Search the entries for the word "category" and pull out each line that has it.

======== Exercise materials ========

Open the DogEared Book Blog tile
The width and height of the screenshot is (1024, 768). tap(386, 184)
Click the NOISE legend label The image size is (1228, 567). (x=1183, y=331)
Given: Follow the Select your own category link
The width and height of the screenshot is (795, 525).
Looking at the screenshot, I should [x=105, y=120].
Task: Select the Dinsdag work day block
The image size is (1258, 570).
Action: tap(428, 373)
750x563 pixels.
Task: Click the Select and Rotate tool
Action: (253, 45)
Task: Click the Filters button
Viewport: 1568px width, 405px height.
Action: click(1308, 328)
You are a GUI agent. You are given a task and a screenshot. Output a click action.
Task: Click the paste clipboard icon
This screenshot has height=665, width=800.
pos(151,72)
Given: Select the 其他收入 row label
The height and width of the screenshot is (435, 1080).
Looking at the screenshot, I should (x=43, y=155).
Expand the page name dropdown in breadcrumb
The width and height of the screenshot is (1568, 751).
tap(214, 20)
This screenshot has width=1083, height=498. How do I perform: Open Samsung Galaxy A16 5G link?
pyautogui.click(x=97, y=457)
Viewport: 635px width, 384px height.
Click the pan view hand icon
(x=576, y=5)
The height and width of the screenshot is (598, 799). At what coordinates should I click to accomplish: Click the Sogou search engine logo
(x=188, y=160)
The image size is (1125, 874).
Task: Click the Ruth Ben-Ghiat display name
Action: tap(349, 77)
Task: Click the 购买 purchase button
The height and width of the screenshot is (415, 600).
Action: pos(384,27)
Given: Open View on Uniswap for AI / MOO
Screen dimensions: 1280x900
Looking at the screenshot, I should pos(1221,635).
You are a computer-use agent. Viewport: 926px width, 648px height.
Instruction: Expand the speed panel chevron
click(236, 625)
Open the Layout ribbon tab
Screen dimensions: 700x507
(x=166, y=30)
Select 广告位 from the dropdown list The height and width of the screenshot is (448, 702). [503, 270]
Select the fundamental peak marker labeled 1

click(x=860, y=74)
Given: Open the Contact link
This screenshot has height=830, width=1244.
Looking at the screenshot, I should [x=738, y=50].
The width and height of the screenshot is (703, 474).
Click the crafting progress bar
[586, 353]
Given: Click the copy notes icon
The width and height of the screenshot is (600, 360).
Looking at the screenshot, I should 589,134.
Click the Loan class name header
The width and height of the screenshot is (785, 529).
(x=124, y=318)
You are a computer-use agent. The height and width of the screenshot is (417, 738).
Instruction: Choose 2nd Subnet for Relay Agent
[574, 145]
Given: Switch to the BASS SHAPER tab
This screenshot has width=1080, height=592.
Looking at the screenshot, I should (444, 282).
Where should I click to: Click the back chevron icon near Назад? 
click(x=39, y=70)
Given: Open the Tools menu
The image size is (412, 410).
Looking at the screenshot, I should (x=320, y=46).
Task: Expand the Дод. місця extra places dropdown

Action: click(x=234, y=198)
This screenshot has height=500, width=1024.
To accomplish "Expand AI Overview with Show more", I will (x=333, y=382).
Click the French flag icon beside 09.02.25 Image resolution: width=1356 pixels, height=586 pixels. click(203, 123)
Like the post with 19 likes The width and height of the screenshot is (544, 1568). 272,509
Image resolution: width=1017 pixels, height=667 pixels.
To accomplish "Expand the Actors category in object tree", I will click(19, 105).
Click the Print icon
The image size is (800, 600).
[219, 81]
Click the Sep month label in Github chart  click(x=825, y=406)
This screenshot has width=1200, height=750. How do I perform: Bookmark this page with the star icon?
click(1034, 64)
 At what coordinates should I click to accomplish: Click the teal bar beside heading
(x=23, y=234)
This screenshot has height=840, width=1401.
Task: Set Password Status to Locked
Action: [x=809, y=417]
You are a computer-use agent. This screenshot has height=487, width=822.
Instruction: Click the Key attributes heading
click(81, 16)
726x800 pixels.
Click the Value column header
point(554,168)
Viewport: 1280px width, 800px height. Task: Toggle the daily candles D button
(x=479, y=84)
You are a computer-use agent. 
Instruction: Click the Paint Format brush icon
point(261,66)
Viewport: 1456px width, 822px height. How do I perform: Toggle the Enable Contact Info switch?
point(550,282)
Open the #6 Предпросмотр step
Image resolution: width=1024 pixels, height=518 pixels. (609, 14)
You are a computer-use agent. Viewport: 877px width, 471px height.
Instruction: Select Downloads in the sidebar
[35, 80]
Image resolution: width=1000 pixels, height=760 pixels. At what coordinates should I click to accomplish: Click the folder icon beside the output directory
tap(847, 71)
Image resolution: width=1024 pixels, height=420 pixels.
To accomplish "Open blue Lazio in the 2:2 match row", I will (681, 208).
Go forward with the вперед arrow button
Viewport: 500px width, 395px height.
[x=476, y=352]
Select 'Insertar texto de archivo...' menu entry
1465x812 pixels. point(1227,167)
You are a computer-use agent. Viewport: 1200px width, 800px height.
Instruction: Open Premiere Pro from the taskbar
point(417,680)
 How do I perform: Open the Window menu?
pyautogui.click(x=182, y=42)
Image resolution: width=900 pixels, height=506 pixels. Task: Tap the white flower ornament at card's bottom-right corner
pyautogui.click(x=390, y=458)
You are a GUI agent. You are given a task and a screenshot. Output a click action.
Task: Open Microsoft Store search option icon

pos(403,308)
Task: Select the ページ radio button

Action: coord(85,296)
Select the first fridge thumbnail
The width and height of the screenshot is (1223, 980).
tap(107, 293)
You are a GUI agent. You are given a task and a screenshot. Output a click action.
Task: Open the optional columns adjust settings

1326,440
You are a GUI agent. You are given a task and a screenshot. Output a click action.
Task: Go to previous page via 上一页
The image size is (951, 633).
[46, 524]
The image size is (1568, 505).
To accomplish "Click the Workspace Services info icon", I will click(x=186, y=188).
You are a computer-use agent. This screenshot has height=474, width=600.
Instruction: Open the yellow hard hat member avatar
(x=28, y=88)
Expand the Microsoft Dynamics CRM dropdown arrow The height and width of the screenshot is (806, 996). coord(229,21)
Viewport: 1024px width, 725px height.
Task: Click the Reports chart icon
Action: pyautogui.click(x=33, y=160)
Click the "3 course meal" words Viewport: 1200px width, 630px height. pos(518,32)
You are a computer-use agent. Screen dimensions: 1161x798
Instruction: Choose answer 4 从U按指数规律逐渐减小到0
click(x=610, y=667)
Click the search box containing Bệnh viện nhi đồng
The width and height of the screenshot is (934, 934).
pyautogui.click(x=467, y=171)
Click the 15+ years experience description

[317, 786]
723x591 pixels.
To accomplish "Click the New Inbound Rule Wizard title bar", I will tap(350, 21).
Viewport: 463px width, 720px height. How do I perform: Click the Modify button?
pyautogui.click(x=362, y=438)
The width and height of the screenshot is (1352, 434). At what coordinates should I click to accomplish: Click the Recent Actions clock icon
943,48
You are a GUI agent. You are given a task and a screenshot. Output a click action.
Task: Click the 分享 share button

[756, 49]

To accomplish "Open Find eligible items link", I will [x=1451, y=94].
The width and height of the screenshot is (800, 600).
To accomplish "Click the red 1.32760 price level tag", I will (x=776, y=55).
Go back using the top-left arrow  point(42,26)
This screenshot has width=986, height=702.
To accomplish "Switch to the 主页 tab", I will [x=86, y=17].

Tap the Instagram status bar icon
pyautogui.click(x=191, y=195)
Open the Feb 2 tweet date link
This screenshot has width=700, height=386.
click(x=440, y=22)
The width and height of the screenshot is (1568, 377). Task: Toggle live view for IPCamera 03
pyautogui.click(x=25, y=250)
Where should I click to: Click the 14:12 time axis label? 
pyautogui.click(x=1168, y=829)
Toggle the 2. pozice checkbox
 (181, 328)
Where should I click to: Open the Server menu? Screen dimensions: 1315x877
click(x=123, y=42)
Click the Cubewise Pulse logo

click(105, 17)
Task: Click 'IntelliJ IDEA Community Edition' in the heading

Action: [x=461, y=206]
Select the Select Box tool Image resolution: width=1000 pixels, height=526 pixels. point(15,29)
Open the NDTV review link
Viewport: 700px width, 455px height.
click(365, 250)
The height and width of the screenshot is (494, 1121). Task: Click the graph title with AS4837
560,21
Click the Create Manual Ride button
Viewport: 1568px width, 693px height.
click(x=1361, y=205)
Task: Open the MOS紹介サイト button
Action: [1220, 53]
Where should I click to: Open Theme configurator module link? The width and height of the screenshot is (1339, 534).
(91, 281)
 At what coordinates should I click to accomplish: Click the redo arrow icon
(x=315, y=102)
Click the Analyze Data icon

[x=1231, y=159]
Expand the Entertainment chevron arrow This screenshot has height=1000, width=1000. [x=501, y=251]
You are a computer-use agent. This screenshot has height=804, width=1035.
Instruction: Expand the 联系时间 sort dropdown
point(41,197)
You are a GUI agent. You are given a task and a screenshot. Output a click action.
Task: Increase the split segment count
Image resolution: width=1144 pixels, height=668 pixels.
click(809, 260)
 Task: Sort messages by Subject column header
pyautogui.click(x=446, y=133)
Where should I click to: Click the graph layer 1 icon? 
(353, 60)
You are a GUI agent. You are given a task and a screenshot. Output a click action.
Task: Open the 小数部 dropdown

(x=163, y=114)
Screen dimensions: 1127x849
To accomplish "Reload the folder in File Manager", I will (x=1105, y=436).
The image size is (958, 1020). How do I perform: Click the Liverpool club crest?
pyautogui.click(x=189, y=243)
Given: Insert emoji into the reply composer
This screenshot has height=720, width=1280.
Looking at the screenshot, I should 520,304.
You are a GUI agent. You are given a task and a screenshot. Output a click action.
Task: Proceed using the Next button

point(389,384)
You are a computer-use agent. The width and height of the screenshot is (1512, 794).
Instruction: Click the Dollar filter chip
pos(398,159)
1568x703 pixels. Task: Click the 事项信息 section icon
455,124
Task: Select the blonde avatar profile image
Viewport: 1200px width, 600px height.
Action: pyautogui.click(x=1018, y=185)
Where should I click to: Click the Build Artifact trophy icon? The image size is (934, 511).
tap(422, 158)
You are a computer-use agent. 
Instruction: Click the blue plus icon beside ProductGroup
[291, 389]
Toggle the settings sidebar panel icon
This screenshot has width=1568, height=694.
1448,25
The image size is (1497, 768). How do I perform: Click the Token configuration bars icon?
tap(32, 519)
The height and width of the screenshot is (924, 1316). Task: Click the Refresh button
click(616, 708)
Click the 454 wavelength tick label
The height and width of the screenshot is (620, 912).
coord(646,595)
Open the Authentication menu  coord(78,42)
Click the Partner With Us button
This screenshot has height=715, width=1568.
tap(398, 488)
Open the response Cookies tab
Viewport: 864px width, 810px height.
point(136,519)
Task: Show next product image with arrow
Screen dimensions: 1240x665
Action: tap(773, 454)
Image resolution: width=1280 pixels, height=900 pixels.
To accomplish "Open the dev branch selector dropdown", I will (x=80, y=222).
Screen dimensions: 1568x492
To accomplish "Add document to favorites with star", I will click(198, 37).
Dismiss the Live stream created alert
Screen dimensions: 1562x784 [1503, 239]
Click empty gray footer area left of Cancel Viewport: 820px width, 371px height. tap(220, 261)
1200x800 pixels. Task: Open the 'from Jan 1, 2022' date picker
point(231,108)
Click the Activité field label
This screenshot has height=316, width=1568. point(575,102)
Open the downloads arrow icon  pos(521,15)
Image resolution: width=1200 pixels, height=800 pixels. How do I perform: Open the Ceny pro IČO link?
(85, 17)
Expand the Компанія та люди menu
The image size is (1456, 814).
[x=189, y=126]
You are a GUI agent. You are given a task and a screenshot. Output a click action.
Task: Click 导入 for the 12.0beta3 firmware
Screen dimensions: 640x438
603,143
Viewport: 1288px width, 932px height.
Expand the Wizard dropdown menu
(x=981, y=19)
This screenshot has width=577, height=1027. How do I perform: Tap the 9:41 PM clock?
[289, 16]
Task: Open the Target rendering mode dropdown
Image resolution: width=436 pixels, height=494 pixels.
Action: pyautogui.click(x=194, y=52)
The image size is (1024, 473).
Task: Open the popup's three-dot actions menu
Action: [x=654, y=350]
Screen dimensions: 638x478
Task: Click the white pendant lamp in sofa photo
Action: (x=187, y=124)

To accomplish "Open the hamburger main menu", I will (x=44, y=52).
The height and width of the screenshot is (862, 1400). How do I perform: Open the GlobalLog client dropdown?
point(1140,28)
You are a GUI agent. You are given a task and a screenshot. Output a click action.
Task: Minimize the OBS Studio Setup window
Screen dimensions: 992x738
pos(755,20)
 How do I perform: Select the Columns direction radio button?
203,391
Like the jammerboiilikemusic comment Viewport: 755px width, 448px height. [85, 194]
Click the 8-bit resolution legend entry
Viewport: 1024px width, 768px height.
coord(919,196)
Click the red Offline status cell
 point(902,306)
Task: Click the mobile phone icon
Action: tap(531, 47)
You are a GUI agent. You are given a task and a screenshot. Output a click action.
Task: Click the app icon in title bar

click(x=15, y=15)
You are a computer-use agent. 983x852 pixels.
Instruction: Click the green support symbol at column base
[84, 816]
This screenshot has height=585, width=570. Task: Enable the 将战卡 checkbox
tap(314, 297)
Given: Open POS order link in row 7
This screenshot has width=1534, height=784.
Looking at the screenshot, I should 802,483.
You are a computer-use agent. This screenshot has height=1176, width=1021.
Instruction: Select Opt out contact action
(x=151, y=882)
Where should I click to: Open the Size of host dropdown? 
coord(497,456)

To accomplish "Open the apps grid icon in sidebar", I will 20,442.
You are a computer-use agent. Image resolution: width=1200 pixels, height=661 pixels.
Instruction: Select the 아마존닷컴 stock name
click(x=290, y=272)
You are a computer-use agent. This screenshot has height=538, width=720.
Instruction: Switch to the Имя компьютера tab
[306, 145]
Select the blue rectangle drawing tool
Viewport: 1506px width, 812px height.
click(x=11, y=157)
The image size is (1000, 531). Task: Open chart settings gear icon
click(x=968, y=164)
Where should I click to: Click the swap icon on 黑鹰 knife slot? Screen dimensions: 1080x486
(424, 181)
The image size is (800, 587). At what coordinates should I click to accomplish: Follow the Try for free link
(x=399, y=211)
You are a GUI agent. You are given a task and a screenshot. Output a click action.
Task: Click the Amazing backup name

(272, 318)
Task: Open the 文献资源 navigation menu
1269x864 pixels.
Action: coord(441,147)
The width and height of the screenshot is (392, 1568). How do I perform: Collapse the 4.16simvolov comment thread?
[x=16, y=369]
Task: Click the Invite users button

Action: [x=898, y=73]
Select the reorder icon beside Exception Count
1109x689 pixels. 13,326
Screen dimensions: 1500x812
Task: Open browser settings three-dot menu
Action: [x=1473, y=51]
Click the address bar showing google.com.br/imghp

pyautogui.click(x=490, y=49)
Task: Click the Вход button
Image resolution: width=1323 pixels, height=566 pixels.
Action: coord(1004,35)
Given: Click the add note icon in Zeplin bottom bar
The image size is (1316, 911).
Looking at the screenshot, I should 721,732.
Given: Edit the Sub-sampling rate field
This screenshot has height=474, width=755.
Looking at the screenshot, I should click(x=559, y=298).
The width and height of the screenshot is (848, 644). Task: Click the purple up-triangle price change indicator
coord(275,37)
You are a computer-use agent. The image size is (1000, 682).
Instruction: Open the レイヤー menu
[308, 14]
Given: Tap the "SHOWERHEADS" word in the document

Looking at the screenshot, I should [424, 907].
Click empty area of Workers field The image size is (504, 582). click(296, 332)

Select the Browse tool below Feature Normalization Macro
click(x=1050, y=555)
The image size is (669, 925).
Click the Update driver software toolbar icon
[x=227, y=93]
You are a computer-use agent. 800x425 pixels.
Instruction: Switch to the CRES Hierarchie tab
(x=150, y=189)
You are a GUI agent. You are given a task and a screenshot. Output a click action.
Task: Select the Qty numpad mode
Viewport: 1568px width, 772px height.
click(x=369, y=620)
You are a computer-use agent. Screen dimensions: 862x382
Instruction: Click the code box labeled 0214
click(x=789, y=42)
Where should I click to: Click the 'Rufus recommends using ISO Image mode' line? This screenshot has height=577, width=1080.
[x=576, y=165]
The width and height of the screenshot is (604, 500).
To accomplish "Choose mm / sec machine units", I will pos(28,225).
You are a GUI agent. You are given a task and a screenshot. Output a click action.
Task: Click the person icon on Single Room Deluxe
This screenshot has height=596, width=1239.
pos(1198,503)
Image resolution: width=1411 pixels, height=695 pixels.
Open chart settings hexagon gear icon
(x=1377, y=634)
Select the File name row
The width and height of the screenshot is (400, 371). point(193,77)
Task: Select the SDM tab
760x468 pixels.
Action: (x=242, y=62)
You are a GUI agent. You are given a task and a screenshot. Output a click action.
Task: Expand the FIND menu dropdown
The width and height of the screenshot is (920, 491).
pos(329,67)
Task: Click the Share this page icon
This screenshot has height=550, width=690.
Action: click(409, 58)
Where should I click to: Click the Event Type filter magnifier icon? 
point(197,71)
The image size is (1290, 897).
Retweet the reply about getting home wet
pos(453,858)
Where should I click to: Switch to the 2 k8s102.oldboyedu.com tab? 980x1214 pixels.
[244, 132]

========

▶ _Output_
Given: Follow the Select your own category link
To accomplish "Expand the Actors category in object tree", I will click(19, 105).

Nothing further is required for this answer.